◆ SET PROBLEM:
Rescale the records from the first line through the line containing "Click the 'Right" by reproducing every line, requests included, with each coordinate in the answers multiplied by 1.8 and rounded to a whole number, halves up. All other text stays unchanged.

◆ RECORDED INFORMATION:
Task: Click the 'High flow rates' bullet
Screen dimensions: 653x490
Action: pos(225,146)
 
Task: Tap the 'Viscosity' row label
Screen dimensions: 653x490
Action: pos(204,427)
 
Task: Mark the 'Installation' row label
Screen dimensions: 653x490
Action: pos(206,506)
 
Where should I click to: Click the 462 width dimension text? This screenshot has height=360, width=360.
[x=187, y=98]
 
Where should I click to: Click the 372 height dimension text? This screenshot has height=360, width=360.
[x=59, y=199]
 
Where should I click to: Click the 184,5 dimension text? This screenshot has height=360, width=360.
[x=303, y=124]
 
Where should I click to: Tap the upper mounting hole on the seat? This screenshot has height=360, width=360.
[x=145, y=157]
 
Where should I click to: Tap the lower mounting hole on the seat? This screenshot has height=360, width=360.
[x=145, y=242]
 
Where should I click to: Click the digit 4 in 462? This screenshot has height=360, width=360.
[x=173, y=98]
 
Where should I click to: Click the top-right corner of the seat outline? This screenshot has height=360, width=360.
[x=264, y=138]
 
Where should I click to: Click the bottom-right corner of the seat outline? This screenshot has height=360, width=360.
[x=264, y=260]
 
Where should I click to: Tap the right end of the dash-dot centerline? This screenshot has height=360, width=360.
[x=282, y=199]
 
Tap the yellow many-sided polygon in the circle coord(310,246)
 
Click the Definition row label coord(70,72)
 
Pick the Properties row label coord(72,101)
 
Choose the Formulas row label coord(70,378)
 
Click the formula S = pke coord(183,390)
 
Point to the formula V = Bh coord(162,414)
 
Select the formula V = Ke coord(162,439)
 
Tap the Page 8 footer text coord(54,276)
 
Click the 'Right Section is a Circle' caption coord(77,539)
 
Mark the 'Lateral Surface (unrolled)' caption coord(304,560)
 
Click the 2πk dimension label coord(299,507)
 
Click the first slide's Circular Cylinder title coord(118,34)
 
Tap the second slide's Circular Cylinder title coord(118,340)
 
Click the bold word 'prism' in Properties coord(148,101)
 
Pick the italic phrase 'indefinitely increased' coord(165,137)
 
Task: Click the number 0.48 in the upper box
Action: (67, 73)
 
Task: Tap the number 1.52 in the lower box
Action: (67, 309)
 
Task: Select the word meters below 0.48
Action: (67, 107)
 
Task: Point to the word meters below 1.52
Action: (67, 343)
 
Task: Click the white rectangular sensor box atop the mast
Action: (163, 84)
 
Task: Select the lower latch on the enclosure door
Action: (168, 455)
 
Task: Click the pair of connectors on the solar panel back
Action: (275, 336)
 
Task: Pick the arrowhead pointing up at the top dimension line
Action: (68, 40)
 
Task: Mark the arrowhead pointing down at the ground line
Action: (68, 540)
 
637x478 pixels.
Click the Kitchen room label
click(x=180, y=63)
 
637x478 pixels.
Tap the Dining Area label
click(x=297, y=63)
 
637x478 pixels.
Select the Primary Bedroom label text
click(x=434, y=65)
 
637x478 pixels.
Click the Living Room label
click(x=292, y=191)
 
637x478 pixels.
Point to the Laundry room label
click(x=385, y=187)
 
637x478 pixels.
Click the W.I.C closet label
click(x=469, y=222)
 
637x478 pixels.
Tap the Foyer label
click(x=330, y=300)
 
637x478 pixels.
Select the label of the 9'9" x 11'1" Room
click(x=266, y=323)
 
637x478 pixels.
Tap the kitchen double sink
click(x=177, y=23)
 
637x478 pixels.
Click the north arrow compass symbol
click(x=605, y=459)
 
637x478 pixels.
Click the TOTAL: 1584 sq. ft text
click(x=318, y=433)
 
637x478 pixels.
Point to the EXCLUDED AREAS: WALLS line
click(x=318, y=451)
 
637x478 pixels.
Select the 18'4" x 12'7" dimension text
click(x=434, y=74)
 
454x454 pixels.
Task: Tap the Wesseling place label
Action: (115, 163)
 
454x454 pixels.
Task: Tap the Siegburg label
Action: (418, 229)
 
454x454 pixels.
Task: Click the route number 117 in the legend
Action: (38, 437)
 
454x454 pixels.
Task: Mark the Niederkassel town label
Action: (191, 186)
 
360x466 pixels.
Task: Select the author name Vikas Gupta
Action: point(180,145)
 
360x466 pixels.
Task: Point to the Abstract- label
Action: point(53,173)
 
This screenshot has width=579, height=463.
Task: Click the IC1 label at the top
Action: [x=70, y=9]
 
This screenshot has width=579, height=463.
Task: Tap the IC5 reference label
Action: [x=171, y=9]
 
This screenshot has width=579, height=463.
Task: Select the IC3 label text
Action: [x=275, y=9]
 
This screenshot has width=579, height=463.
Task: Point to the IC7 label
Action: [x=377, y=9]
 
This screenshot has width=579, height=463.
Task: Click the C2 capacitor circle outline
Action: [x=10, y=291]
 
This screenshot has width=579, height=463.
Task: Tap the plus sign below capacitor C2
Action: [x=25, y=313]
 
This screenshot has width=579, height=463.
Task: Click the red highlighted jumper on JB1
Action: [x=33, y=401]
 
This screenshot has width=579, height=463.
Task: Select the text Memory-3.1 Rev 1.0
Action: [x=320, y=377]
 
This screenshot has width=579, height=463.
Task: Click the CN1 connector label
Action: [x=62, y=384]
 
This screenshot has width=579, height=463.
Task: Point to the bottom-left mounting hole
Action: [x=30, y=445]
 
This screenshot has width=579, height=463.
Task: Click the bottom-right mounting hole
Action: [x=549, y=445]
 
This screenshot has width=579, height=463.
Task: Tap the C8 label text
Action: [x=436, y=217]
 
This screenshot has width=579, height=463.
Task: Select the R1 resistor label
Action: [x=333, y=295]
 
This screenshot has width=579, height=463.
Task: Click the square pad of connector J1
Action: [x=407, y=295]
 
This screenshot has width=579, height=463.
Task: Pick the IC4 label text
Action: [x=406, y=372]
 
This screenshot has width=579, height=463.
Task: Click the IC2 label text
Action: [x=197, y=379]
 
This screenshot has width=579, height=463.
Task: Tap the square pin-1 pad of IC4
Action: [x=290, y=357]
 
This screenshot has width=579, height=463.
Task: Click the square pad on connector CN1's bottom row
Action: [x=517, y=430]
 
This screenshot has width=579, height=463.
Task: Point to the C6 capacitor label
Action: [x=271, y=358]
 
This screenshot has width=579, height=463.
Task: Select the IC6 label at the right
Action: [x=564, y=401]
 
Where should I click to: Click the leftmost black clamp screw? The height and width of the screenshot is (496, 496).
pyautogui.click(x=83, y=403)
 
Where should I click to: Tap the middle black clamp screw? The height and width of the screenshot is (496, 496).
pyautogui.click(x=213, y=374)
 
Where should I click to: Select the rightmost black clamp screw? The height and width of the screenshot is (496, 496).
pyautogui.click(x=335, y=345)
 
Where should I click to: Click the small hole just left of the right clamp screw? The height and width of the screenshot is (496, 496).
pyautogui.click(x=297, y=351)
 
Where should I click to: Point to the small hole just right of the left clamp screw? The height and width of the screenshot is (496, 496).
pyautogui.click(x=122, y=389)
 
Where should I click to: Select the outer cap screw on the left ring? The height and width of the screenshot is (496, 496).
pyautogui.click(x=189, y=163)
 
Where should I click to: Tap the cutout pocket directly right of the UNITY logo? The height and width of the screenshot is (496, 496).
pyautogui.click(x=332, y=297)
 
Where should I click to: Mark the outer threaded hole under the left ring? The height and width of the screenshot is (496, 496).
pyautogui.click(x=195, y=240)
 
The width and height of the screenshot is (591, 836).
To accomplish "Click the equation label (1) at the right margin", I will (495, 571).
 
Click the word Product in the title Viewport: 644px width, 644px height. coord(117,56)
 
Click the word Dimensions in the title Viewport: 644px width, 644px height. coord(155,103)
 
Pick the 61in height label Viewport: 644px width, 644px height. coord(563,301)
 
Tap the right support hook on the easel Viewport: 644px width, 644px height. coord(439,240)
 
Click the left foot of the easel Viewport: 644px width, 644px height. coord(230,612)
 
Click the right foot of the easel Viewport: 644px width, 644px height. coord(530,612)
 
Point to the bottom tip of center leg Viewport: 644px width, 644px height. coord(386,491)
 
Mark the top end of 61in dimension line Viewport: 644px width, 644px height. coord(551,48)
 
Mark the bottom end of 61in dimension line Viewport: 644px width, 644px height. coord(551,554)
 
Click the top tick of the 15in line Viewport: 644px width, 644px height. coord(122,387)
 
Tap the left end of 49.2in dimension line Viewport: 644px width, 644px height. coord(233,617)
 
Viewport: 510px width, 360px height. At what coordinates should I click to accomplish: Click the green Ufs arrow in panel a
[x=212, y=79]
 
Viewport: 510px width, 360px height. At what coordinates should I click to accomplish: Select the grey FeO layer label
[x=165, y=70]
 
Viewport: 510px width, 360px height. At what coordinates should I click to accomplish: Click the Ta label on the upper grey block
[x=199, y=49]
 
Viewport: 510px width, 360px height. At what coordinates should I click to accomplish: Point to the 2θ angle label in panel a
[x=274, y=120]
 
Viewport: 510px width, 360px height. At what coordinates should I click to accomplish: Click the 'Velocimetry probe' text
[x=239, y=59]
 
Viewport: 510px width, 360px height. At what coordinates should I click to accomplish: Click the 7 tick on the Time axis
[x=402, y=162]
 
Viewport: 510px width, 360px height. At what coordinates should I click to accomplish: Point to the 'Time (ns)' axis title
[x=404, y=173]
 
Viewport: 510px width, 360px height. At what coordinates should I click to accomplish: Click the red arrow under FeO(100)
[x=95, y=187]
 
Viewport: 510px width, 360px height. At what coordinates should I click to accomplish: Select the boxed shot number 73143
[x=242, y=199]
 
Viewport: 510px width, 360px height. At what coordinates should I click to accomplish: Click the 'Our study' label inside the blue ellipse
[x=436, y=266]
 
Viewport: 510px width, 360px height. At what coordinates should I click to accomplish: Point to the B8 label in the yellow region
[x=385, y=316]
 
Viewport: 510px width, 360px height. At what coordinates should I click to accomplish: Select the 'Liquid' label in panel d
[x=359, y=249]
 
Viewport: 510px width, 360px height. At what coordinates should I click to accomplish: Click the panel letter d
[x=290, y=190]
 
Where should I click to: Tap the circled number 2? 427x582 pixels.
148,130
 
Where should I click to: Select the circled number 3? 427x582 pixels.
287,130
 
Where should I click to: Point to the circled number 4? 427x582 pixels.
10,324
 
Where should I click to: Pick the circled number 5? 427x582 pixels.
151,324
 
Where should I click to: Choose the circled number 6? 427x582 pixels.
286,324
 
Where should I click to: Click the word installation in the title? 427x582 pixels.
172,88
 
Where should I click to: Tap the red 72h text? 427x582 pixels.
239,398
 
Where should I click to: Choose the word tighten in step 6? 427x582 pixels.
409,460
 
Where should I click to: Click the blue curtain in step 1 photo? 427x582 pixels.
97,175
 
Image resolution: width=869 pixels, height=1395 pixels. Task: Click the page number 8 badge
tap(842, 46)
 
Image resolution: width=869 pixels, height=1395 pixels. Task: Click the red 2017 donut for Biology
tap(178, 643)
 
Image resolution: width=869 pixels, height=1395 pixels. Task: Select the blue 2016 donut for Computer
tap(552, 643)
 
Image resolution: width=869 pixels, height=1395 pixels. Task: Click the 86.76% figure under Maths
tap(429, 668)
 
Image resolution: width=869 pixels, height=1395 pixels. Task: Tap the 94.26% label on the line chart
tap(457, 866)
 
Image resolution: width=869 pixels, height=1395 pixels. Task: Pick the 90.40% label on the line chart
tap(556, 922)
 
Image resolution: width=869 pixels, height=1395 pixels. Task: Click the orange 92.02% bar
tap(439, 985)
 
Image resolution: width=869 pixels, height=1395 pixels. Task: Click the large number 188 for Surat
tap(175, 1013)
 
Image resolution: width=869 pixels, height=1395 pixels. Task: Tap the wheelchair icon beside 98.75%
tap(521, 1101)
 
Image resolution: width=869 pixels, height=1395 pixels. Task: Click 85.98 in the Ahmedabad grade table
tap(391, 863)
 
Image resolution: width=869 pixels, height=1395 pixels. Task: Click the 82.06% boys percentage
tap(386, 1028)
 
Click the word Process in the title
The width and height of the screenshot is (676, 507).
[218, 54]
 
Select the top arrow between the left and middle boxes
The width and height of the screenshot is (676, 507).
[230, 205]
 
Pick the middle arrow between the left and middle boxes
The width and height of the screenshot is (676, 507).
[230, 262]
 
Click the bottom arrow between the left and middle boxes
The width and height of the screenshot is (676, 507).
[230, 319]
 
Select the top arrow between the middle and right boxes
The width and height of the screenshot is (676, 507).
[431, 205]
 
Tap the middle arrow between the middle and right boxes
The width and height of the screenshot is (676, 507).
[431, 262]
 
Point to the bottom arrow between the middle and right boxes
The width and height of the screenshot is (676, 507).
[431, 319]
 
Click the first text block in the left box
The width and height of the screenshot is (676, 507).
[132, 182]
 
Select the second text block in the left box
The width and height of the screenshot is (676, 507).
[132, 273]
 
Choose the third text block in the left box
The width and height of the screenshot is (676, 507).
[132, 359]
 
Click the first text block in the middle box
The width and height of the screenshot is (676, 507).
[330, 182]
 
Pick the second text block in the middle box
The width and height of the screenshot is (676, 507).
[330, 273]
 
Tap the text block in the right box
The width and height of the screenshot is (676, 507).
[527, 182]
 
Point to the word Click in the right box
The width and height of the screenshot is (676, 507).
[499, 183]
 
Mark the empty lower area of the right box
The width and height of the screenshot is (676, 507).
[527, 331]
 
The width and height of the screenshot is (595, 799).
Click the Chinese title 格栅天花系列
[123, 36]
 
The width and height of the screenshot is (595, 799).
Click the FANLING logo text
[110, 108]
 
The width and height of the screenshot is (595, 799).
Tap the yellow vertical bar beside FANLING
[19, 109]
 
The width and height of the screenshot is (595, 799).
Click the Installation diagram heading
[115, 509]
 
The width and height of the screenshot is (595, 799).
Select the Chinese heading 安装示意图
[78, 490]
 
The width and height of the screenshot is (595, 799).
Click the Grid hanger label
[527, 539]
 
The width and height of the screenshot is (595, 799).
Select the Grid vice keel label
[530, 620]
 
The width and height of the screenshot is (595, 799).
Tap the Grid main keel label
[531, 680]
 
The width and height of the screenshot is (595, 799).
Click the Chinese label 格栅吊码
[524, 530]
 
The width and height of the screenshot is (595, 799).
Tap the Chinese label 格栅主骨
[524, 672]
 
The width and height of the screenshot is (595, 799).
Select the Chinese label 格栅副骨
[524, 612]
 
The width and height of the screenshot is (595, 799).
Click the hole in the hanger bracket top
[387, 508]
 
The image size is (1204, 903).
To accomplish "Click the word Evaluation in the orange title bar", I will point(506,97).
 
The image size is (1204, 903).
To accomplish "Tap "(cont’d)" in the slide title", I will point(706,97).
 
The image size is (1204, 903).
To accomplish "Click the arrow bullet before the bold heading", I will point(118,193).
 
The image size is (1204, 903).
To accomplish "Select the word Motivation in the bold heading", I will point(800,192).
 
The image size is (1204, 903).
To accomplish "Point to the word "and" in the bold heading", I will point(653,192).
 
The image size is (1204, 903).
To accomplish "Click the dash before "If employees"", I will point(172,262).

◆ FULL SOLUTION:
Task: Click the 'High flow rates' bullet
Screen dimensions: 653x490
Action: pos(405,263)
 
Task: Tap the 'Viscosity' row label
Screen dimensions: 653x490
Action: pos(367,769)
 
Task: Mark the 'Installation' row label
Screen dimensions: 653x490
Action: pos(371,911)
 
Where should I click to: Click the 462 width dimension text? This screenshot has height=360, width=360.
[x=337, y=176]
 
Where should I click to: Click the 372 height dimension text? This screenshot has height=360, width=360.
[x=106, y=358]
 
Where should I click to: Click the 184,5 dimension text? This screenshot has height=360, width=360.
[x=545, y=223]
 
Where should I click to: Tap the upper mounting hole on the seat? This screenshot has height=360, width=360.
[x=261, y=283]
 
Where should I click to: Tap the lower mounting hole on the seat? This screenshot has height=360, width=360.
[x=261, y=436]
 
Where should I click to: Click the digit 4 in 462? This screenshot has height=360, width=360.
[x=311, y=176]
 
Where should I click to: Click the top-right corner of the seat outline? This screenshot has height=360, width=360.
[x=475, y=248]
 
Where should I click to: Click the bottom-right corner of the seat outline? This screenshot has height=360, width=360.
[x=475, y=468]
 
Where should I click to: Tap the right end of the dash-dot centerline? This screenshot has height=360, width=360.
[x=508, y=358]
 
Tap the yellow many-sided polygon in the circle coord(558,443)
 
Click the Definition row label coord(126,130)
 
Pick the Properties row label coord(130,182)
 
Choose the Formulas row label coord(126,680)
 
Click the formula S = pke coord(329,702)
 
Point to the formula V = Bh coord(292,745)
 
Select the formula V = Ke coord(292,790)
 
Tap the Page 8 footer text coord(97,497)
 
Click the 'Right Section is a Circle' caption coord(139,970)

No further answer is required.